[Saved entries]
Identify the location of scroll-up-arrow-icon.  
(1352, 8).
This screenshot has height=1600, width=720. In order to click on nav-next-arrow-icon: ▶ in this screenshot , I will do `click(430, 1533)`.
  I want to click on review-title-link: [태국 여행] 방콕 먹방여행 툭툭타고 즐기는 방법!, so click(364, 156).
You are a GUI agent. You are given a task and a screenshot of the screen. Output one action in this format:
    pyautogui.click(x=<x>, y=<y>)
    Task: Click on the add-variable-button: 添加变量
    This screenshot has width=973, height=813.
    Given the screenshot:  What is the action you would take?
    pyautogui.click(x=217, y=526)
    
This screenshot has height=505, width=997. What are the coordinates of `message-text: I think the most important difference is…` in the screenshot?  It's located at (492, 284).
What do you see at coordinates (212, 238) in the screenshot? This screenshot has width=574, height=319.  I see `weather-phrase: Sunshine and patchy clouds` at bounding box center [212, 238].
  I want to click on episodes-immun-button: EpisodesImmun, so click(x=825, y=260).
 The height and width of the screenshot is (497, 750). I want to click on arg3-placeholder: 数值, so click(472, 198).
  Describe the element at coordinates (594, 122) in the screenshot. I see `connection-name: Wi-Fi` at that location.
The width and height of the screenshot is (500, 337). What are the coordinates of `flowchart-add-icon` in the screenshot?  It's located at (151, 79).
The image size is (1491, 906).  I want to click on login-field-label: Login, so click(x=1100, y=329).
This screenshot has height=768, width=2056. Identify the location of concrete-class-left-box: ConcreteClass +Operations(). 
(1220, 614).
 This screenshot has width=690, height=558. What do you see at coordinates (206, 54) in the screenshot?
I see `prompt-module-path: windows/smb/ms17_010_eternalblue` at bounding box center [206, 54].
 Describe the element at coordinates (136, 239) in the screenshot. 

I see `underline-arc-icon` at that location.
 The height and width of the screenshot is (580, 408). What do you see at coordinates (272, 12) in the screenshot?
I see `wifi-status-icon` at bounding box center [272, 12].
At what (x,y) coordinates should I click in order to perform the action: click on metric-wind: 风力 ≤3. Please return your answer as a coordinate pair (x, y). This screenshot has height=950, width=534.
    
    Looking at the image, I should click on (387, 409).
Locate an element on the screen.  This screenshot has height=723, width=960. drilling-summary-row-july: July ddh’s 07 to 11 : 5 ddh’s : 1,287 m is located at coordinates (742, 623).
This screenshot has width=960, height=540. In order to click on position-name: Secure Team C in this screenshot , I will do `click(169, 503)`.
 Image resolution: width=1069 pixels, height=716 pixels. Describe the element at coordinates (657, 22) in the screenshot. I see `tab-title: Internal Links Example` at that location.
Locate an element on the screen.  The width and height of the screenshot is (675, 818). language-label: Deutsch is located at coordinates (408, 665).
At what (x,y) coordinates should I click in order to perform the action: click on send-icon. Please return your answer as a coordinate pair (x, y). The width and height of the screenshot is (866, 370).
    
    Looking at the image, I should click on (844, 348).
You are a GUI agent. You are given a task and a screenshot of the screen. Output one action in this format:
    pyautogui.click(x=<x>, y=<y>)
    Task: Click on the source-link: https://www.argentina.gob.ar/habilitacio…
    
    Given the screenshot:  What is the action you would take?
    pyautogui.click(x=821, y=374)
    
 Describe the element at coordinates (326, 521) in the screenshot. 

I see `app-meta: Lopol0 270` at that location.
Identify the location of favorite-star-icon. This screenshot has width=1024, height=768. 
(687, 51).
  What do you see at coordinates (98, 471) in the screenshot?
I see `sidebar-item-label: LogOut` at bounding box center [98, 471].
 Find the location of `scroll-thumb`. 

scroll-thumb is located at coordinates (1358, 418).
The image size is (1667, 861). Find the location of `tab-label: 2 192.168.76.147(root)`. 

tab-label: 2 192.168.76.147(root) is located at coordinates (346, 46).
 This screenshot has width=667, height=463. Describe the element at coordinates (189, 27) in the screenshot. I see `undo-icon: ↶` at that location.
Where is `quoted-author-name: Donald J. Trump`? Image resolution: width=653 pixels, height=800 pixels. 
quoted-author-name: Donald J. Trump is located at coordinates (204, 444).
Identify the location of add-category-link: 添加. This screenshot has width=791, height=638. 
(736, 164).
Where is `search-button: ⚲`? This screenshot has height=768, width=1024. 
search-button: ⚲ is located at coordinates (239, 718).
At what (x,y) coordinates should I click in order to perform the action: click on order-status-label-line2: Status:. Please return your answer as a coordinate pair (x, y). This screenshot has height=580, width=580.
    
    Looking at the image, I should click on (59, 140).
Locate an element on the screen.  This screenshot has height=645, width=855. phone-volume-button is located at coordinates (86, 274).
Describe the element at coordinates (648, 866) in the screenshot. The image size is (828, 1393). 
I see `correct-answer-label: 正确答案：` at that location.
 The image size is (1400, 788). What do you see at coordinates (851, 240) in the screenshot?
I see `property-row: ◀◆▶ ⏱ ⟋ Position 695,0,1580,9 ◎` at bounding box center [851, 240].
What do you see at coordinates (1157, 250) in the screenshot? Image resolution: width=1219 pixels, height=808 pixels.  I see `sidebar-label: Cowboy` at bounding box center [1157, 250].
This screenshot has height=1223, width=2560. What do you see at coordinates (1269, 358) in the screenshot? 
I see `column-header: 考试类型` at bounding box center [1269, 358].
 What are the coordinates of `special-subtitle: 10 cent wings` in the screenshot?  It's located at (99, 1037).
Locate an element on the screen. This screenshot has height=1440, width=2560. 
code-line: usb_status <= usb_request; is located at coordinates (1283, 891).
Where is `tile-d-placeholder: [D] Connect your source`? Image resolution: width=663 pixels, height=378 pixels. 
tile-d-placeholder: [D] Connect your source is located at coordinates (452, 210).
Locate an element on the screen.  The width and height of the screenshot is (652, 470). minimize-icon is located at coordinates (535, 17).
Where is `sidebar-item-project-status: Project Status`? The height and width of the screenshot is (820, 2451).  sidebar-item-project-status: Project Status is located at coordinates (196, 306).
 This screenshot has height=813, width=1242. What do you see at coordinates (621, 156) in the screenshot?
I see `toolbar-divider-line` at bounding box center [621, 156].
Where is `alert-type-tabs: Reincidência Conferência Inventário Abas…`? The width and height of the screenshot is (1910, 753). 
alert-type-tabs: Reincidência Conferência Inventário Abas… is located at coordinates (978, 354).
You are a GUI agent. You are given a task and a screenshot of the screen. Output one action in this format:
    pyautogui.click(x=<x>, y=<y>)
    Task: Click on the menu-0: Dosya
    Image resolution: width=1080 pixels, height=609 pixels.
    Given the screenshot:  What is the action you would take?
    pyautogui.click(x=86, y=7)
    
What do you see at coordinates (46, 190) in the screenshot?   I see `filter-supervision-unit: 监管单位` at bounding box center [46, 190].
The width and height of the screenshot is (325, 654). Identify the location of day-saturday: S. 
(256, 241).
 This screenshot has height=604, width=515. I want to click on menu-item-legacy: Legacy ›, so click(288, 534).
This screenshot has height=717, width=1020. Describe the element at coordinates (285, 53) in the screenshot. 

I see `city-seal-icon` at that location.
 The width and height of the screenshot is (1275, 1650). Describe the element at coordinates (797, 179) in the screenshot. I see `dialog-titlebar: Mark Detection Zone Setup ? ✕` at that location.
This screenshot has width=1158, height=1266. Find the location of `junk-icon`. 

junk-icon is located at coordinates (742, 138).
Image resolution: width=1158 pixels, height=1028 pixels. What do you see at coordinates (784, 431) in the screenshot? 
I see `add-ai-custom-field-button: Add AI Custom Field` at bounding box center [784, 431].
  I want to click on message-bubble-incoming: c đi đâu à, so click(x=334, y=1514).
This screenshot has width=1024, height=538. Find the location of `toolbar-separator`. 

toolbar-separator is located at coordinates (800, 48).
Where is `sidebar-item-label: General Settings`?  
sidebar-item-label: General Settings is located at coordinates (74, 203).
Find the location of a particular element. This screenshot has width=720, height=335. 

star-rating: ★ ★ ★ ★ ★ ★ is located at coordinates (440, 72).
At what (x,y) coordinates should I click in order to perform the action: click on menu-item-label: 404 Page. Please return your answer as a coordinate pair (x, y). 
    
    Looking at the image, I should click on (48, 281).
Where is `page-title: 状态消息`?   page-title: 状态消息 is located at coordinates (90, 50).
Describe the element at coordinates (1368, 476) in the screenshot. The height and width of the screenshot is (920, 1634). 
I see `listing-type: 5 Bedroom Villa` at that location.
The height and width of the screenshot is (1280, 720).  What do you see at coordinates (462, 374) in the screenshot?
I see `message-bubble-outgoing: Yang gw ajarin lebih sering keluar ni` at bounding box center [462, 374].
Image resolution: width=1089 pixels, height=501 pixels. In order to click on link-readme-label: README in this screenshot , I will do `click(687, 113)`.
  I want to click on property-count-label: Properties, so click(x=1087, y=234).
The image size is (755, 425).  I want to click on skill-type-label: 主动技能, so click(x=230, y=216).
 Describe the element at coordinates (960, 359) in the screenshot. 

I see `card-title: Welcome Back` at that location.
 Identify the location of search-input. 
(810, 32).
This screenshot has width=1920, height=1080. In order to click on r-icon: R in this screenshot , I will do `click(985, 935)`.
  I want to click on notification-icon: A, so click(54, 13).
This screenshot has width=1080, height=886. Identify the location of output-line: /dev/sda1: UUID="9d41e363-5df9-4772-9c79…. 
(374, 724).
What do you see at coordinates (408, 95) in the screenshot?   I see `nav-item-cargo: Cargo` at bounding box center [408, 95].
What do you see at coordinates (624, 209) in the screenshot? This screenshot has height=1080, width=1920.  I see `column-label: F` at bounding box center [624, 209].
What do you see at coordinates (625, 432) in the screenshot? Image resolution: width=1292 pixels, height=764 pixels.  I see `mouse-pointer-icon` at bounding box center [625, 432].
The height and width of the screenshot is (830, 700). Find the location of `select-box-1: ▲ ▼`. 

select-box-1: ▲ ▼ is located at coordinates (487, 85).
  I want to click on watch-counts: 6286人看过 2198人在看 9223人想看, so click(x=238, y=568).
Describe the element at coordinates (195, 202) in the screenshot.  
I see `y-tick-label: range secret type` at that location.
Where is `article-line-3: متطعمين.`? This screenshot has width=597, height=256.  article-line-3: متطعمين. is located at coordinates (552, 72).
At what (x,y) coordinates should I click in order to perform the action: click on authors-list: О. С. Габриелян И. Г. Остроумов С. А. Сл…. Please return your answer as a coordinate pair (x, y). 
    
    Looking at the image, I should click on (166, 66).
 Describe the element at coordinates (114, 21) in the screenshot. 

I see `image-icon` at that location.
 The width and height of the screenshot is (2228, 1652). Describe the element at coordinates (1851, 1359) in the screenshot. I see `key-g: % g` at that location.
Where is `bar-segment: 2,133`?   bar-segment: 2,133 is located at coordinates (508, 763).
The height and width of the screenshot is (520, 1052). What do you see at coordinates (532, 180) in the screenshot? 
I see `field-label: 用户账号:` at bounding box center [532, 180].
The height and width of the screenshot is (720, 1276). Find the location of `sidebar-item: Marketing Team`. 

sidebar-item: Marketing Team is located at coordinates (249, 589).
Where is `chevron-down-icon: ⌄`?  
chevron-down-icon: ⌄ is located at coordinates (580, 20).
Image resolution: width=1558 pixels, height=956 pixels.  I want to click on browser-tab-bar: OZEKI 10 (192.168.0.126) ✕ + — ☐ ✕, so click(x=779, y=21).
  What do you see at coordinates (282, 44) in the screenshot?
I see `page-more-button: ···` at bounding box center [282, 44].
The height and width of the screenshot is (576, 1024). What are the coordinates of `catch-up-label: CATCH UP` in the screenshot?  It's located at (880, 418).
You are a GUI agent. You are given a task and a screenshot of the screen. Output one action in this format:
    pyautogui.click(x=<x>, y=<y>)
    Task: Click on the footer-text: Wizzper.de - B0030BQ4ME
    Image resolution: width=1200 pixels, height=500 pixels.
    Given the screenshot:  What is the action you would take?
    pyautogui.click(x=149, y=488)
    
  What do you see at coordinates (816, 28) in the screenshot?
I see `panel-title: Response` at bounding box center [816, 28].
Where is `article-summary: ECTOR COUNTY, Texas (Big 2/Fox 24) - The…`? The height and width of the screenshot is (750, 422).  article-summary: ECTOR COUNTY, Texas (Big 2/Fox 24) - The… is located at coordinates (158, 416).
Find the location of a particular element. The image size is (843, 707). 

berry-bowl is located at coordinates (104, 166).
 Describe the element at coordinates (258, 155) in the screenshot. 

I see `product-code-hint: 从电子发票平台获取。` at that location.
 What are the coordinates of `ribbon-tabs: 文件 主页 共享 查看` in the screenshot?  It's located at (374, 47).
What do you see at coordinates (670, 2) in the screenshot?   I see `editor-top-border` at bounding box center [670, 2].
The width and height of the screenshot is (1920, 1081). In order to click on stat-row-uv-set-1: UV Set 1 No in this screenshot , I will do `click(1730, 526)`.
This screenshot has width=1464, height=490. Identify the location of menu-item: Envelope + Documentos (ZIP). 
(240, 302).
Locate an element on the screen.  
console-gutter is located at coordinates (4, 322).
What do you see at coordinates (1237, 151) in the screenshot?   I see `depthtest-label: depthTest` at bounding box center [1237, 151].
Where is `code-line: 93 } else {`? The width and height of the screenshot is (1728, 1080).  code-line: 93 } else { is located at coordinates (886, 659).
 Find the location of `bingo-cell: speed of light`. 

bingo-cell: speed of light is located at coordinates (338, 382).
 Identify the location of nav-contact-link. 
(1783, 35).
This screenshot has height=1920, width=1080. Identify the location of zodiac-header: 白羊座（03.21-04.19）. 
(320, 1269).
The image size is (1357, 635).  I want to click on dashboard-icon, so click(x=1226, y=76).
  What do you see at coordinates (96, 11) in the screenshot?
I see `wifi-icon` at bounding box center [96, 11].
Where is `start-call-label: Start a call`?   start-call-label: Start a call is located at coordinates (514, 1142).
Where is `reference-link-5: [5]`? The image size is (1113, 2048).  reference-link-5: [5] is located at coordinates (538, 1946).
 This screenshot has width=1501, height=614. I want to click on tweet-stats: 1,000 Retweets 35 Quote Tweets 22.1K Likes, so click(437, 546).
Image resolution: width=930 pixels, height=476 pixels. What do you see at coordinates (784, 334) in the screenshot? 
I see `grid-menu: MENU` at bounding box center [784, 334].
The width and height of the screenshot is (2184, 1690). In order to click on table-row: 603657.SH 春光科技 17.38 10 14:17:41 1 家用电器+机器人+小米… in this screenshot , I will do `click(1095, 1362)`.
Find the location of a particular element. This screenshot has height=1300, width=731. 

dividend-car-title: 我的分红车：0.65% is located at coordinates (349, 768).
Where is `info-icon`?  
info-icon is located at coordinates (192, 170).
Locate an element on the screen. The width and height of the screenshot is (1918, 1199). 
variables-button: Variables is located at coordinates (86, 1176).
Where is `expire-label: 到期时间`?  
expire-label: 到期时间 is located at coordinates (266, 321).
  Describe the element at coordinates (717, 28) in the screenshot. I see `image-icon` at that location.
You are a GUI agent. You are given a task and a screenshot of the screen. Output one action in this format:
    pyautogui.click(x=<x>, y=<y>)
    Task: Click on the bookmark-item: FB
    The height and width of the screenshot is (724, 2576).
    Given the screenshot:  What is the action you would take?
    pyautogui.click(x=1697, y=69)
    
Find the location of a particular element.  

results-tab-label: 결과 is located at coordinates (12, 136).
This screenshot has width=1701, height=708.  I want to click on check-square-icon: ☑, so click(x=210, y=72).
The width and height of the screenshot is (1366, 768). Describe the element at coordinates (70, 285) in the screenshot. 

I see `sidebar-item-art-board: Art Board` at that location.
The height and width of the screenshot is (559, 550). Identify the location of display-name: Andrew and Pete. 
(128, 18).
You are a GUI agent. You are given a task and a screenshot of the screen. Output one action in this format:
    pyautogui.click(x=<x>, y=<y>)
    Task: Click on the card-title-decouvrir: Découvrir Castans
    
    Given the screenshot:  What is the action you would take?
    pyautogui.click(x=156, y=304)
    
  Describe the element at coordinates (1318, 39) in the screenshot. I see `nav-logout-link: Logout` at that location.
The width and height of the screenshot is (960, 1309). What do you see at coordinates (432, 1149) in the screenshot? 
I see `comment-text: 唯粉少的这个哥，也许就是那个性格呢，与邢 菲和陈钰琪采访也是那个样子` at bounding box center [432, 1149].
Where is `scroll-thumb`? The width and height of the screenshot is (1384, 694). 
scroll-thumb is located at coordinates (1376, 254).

== Instructions for the task ==
Copy out the stretch of the saved entries from the line containing "Locate an element on the screen. The" through the line containing "variables-button: Variables is", both lines included and unchanged.

== Answer to the exercise ==
Locate an element on the screen. The width and height of the screenshot is (1918, 1199). 
variables-button: Variables is located at coordinates (86, 1176).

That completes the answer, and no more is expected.